The Special Workers’ Compensation Appeals Panel with the Supreme Court of Tennessee on Wednesday affirmed a circuit court ruling that determined a trucker’s total disability was caused by a workplace injury, and not by a contributing factor stemming from other health conditions, as his employer claimed.

Wesley David Fly was working in 2011 as a truck driver for Mr. Bult’s Inc., a waste management firm headquartered in Chicago, when he was injured while installing a tarp on a trailer. At the time of the injury, a force caused him to fall to his knees and he “felt something pop,” according to court documents in Wesley David Fly v. Mr. Bult’s Inc. et al., filed in the state Supreme Court in Jackson, Tennessee.

Following his injury, Mr. Fly saw a doctor in Tennessee who prescribed conservative treatment, including physical therapy. He went on to work on light duty for several months and “ tried to drive his truck a couple of times, but he experienced back pain and headaches severe enough to cause him to pull over. He returned to his physician, who ordered him to stop working,” records state.

In 2013, Mr. Fly had reached maximum medical improvement and was deemed “permanently and totally disabled” by a doctor, a status not disputed by his former employer, records state.

What was disputed, after a circuit court found that Mr. Fly “was not capable of gainful employment and awarded benefits for permanent total disability,” were the contributing causes of his injuries. The 57-year-old truck driver had previously worked “in restaurants, grocery stores, a rock quarry, a lumber mill, as a welder, and as a factory maintenance mechanic,” court records state.

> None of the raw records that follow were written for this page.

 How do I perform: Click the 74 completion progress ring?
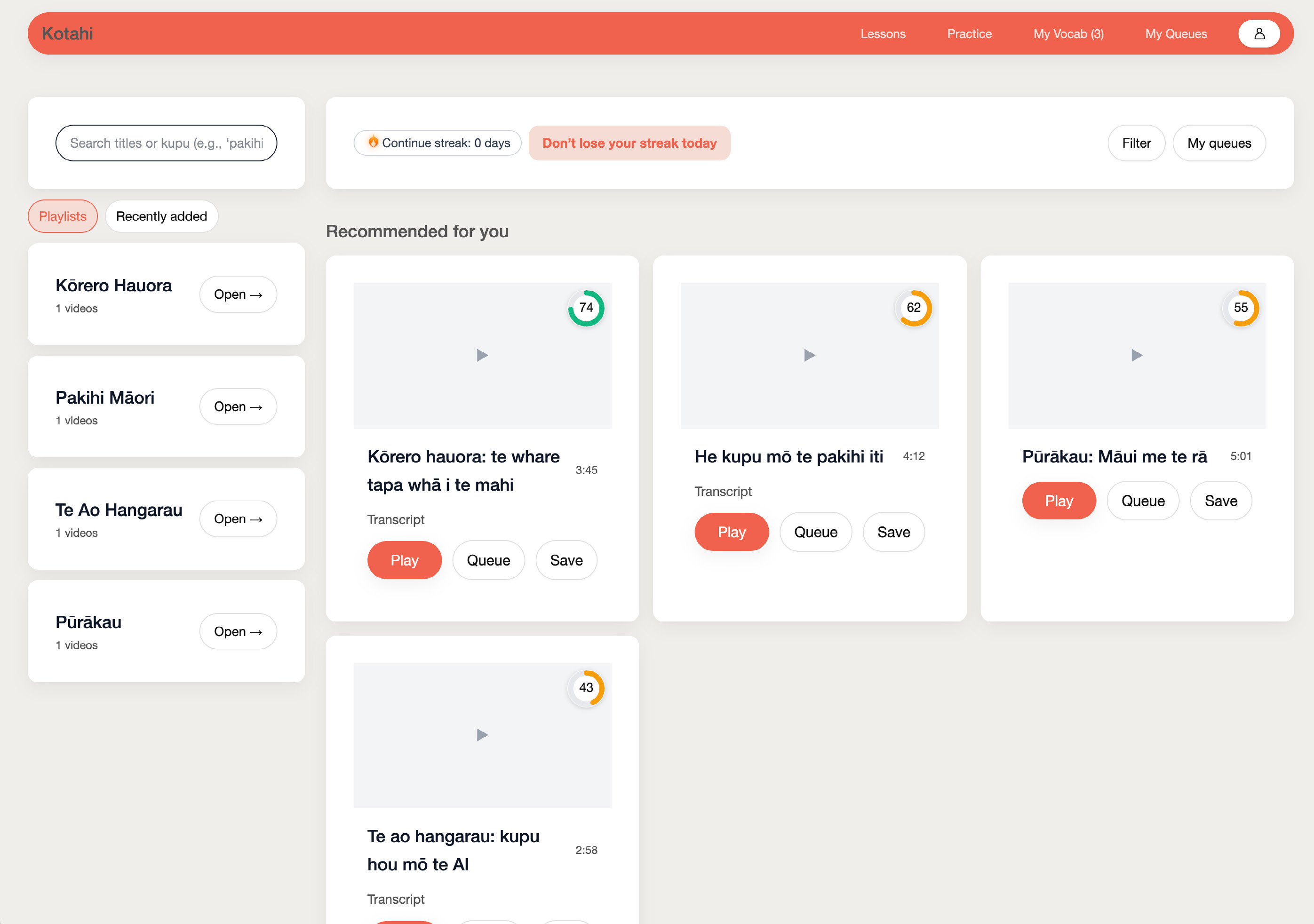click(x=585, y=308)
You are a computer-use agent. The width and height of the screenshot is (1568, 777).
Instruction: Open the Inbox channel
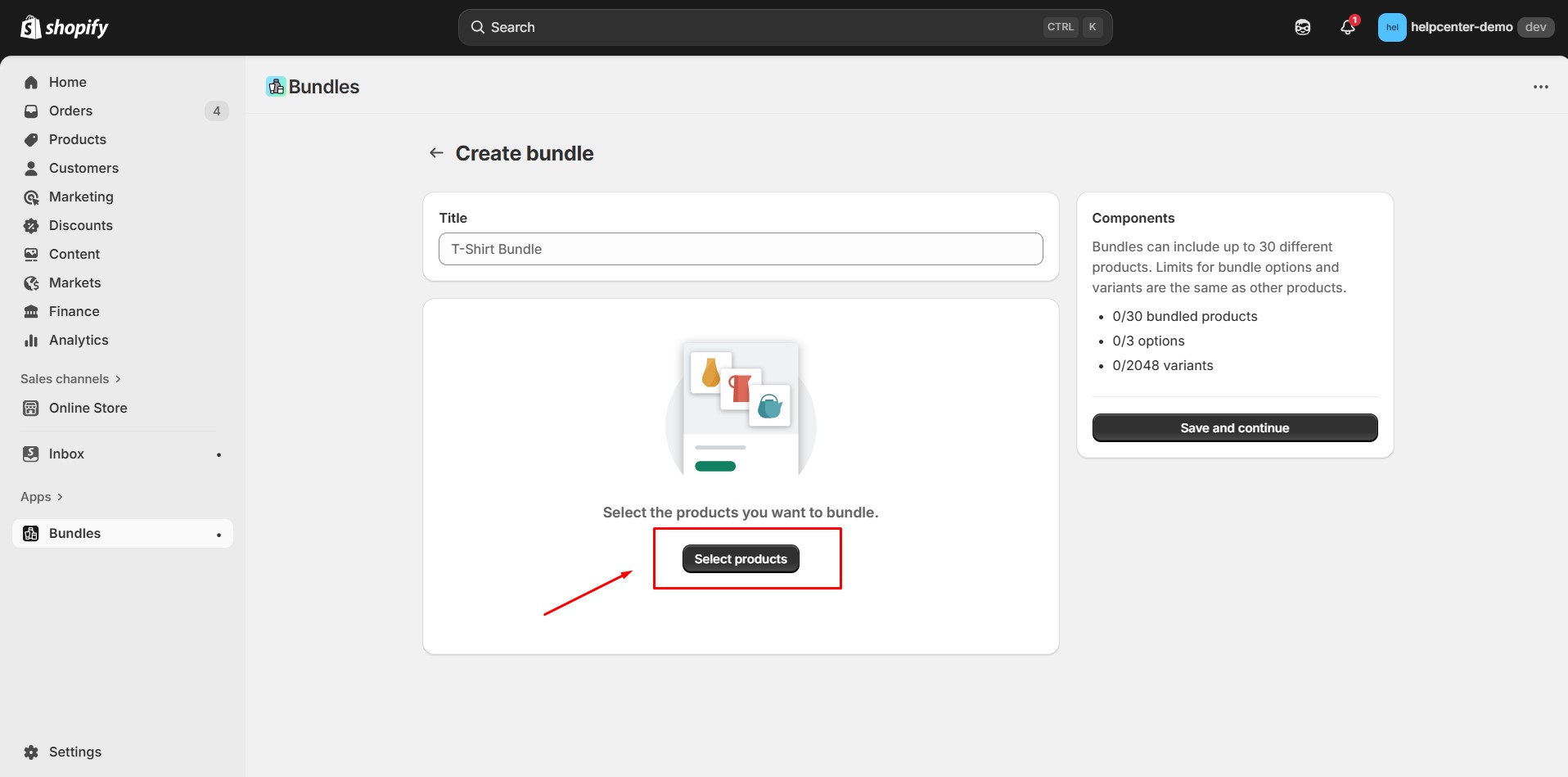point(65,454)
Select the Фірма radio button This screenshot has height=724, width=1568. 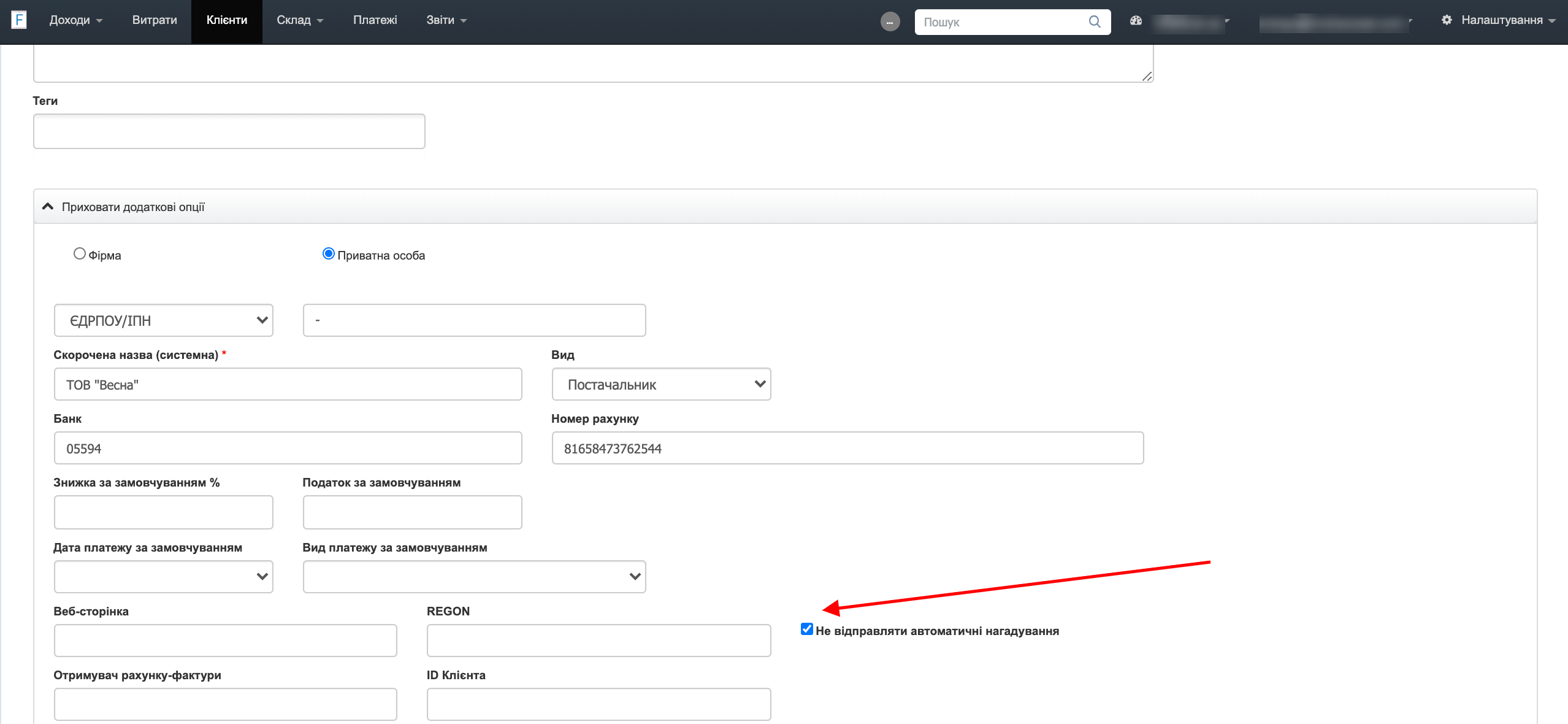pos(79,253)

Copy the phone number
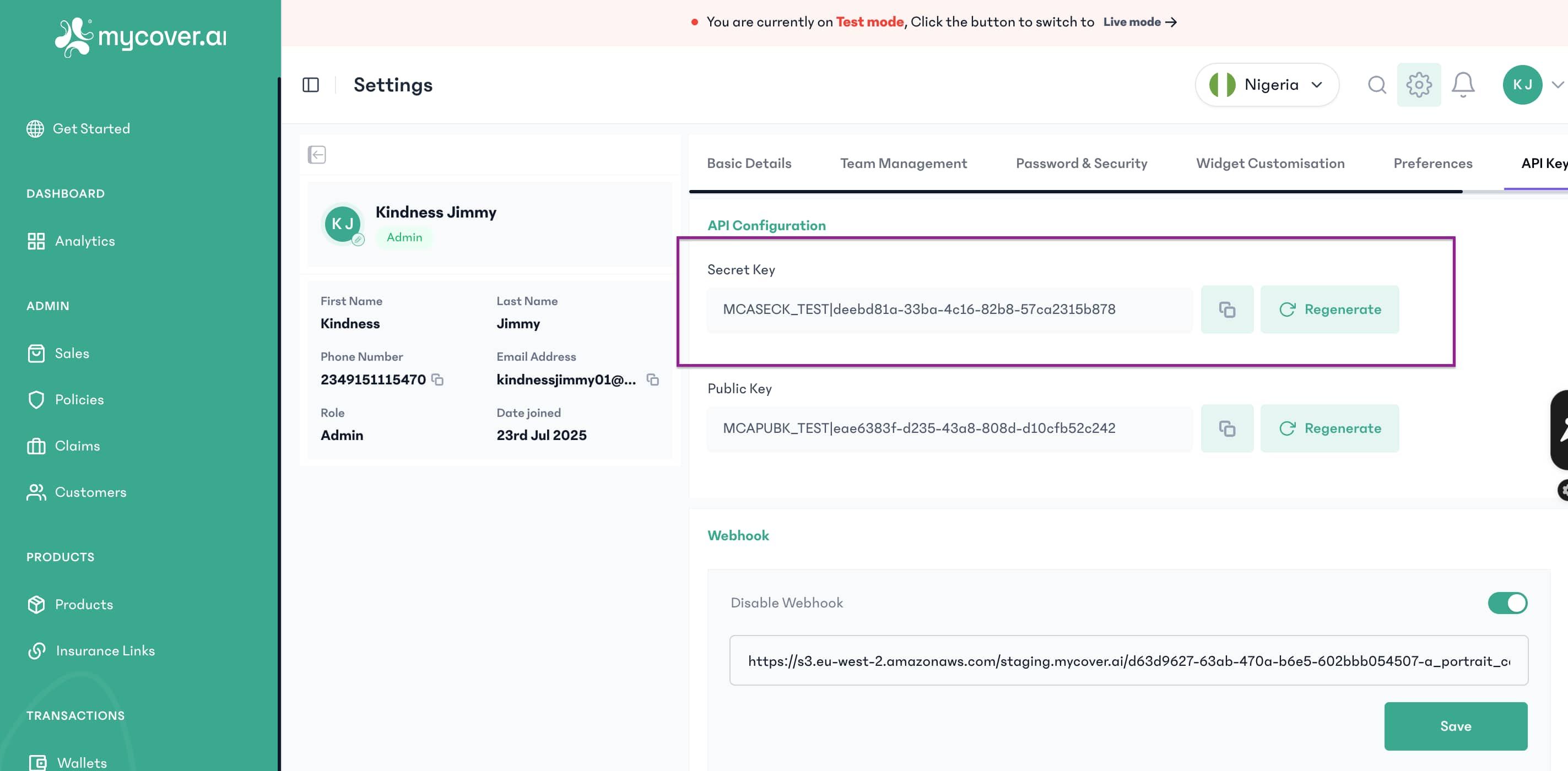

On appeal, Mr. Bult’s Inc., argued “that non-work-related factors acting independently of (his) work injury contributed to his disability,” court records state.

Citing case law that declared that an “employer takes the employee as he is, that is, with his defects and pre-existing afflictions,” the state Supreme Court panel ruled that “in this case, the uncertainty is not whether (Mr. Fly) suffered an injury but whether the resulting disability flowed from the injury or from the pre-existing condition. All reasonable doubts as to the causation of an injury and whether the injury arose out of the employment should be resolved in favor of the employee.”

Officials with Mr. Bult’s could not immediately be reached for comment.